Emotional Freedom

over 10 years ago
heavenlyarchangel12's photo

Heavenly Sunshine (heavenlyarchangel12)

805 posts

We have a choice to respond or react to events in our lives. We can play the victim and lose our personal empowerment to just about any person or situation.

Really we have to get to the core of your emotional issues. We seek sympathy, and empathy from others outside of us. We form co-dependent relationships and base our lives on other people’s opinions and beliefs. We seek approval from outside of us. Do we really need that approval, more than our own approval of who we truly are?

It’s not so much about what others outside of us see in us, but what we see in ourselves.

We want to live our lives and base our choices on other people’s advice, but really it comes down to whether you can trust yourself enough to make good choices for yourself and your life.

You have to have a healthy perception of your feelings and emotions. Emotions and feelings can become heavy if you carry around resentments and grudges against other people.

We will always have people that harm us in our lives. We really have to be objective and neutral and learn to let go of the negative emotions and feelings as they come.

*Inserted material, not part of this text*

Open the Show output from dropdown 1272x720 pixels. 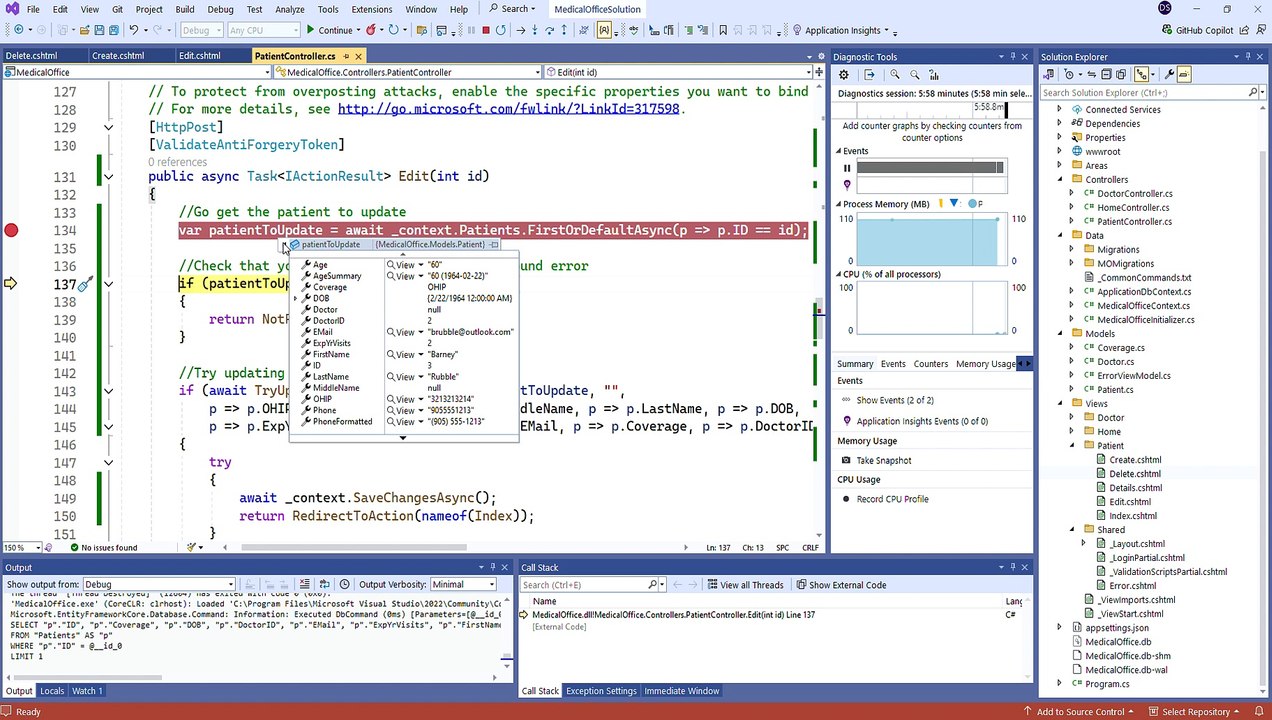pos(158,585)
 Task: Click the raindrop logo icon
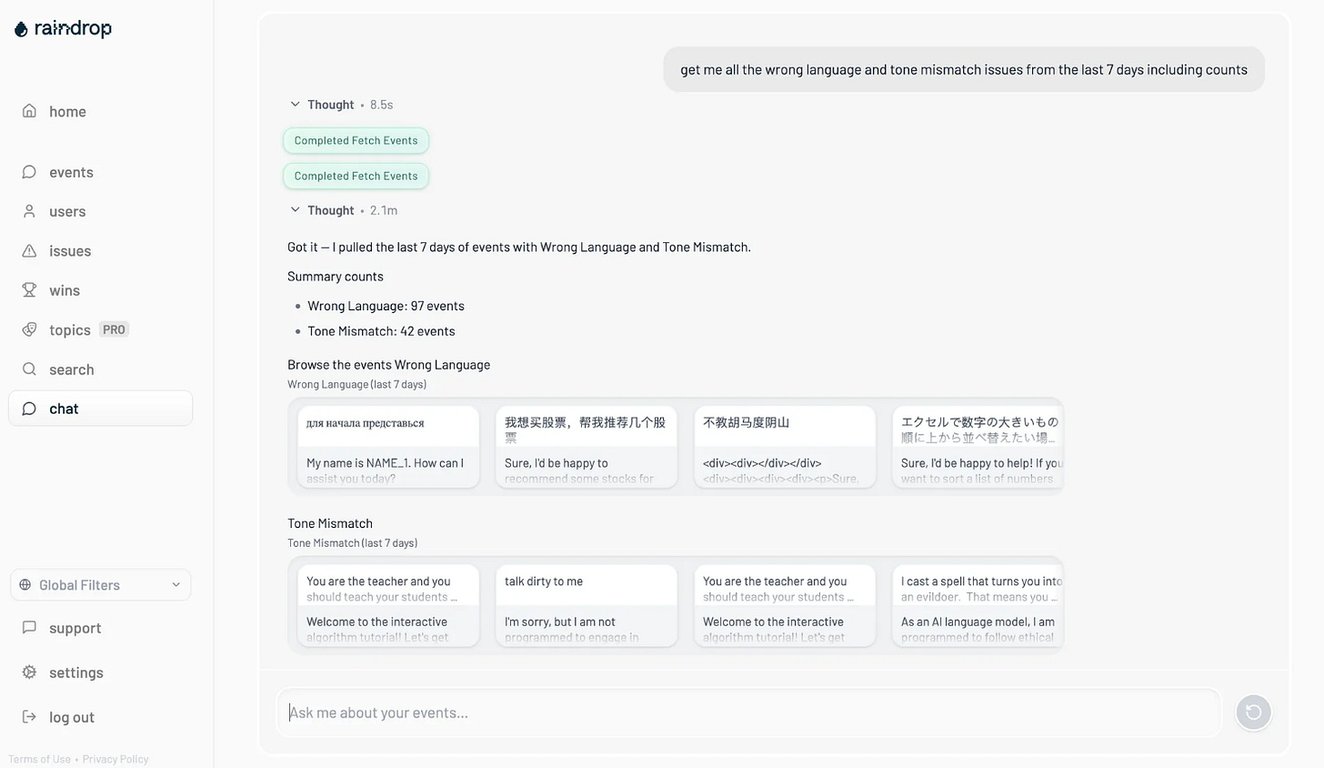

Emotions, feelings, and thoughts are just that, and every belief and thought can change over time. As a child you had different beliefs, thoughts, emotions, and feelings. As you have grown older they should have changed. One old belief system collapses and a new one begins.

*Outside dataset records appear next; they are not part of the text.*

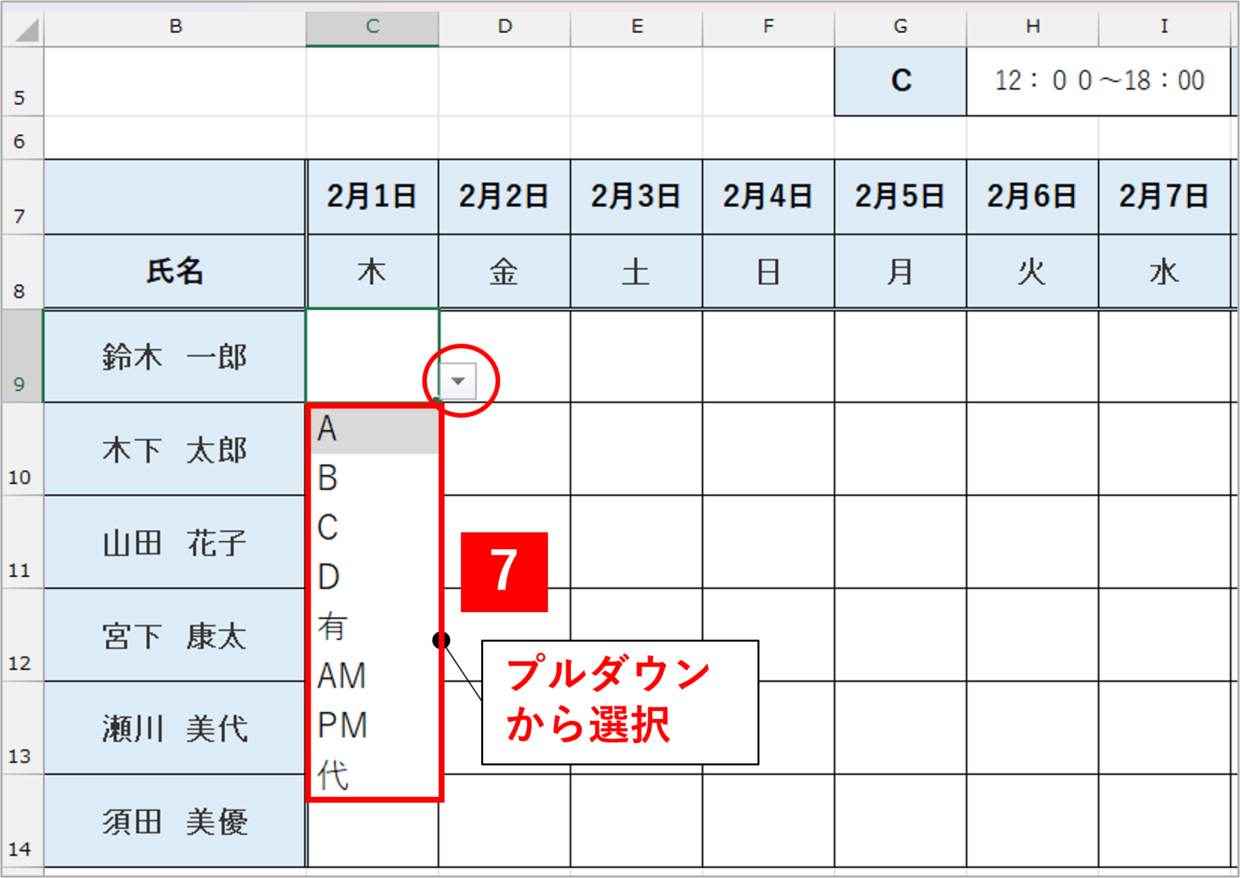The width and height of the screenshot is (1240, 878).
Task: Click the 12:00～18:00 time cell
Action: point(1099,81)
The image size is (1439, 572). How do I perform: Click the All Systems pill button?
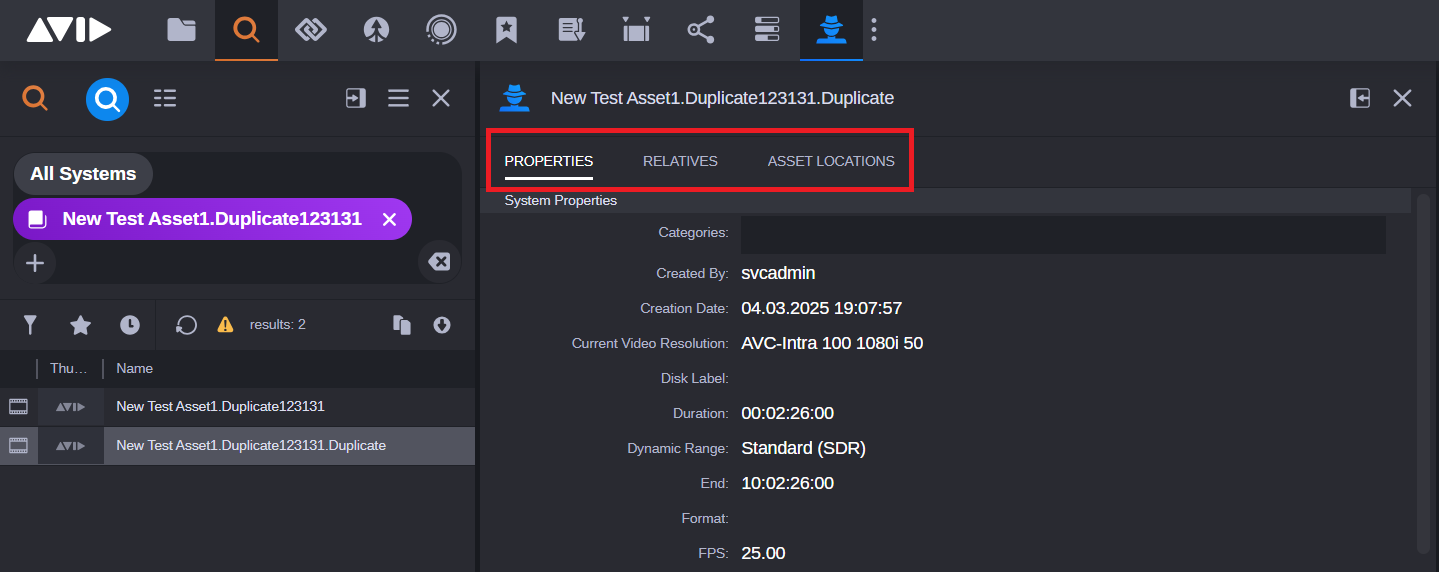pos(83,174)
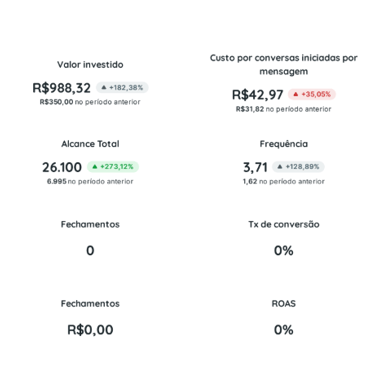The height and width of the screenshot is (367, 375).
Task: Select the +128,89% frequency change badge
Action: coord(298,166)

The best thing you can do is educate yourself and seek out your own truth, not always depend on someone else to define your life, or how it should be.

We love it when someone has empathy and validate our feelings, but it gives you strength and personal freedom when you decide to take your own life back and make your own choices on your own belief system.

There is a balance of the negative and positive aspects of the world that surrounds us. We can get caught up in the world of duality or we can step out of it. Everything doesn’t have to be good or evil, or bad and good.

We can stay neutral and weigh what resonates or doesn’t resonate with our hearts. We can take responsibility for our lives and search for a solution on our own.

Express your emotions and feelings. Understand they are very real and go up and down. If you will notice your thoughts will change as well as your emotions and feelings all day long, and change moment to moment, by what you hear, through words, music, and even what you believe in the moment you can learn that it changes your perception and mood.

Let go of your emotions and feelings after you have allowed them to be. Never hold on to them, but let them drift away.

Emotions,feelings, and thoughts do move alot like rolling waves. They can be disasterous and very rough, they can be very calm and peaceful.

Learn to accept your emotions and feelings for what they are in the moment. There is no wrong way to feel in the moment. All is valid in the moment.

Your emotions seem to react by what ever you hear and of course what you believe determines whether you feel good or bad about yourself in the moment.

If someone told you your house was on fire you would feel horrible. If someone told you your house wasn’t on fire you would feel relief and good it didn’t happen. If someone came back and told you again your house was on fire and they made a mistake you would be right back at horrible again.

Fortunately you have to take responsibility for the way you react and respond.

Feelings and emotions are based on what you believe in the moment. If you stay neutral in any scenario you will be objective and take in the information, but you will wait to respond in a negative way or positive way when you have gathered all the facts and evidence, when you know for a fact that is truth instead of drawing conclusions and assumptions.